There isn’t a full blown Sergio Leone string orchestra on the record but the Americana blues vibrato that can be heard in the majority of Black Honey‘s tracks keeps the British band’s music redolent of American Western films and give the tracks a common thread as their rock music goes through various genre fusions. On an album format the decision to diversify the rock genre always keep things interesting and not stale.
On the radio-friendly ‘Bad Friends’ the Americana is mixed with church bells and the sticky hit-hats of trap music and on the Royal Blood co-written ‘Into The Nightmare’ it’s blended majestically with the marching stomps of Muse‘s ‘Psycho’, the chord progression of Blondie‘s ‘Call Me’, the harmonies of glam rock and the mystique of Lana Del Rey.
Furthermore, the Tarantino setting is given a disco vibe in the music video and track content on the memorable ‘Midnight’. Vocalist Izzy B. Phillips’s tone on this track and many others can sometimes be megaphonic and sometimes fuzzy in its filtered effect and this as well as their journeys into dance-punk make them comparable to Yeah Yeah Yeahs.
Their Americana is in its most purest form on the motivational ‘Dig’, the revengeful ‘I Only Hurt The Ones I Love’, the mid-paced ‘Baby’ and the Dandy Warhols-flavoured ‘Hello Today’, while final track ‘Wasting Time’ (stomping emotional voice-holding ballad) and ‘Blue Romance’ (fluttery Lorde-type pop production) sound more like they’d soundtrack a young adult dystopian adventure series such as The Hunger Games than a Mexican standoff.
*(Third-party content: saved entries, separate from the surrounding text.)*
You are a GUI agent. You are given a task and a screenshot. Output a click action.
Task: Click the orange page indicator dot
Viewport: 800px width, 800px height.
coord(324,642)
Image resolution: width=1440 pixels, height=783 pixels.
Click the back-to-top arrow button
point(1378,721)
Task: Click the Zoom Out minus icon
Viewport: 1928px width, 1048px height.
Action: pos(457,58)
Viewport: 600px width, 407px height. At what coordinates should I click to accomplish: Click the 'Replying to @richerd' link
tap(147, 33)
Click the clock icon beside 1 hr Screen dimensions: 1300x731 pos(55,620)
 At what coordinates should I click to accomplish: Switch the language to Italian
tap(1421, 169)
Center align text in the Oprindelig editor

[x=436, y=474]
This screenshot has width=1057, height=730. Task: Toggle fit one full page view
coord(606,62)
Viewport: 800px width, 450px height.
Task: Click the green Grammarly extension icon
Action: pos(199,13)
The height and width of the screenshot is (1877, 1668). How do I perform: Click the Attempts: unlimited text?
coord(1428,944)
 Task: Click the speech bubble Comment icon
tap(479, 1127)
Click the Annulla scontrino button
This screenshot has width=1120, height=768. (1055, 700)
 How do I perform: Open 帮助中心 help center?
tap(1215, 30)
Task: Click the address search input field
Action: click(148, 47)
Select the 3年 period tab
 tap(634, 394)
Black Honey’s lyrics also display their mindset. Lyrics such as “Front row seats to a car crash. What I’d do to get you back” (‘Into The Nightmare’), “Golden bullet through my brain. Midnight diving, dinner cracks. When you see velvet I see black” (‘Dig’) and “Give me Elvis singing/Stick and poke James Dean” (‘Blue Romance’) imagine cinema.
While the protagonist is played out as a tough, self-confident and revengeful character. Shown by words such as: “Cross your heart and hope to die. I’ll break you just like you broke mine.” ‘(I Only Hurt The Ones I Love’) “I want your midnight honey. I’ll take it for free. Only for me.” (‘Midnight’) and “Hello today, cause I got heaven in my veins. Tomorrow’s new, God and Buddha love me too.” (‘Hello Today’). Izzy B. Phillips has noted in interviews she uses music to develop a persona that she can’t be in real life.
With Wolf Alice picking up the Mercury Prize award this week, could Black Honey be the next British indie rock sensation to be recognised on a large scale? It’s hard to tell yet. Their music is too imitative of other familiar acts but if they can bring a more original vision to their style they could have the potential for big accolades.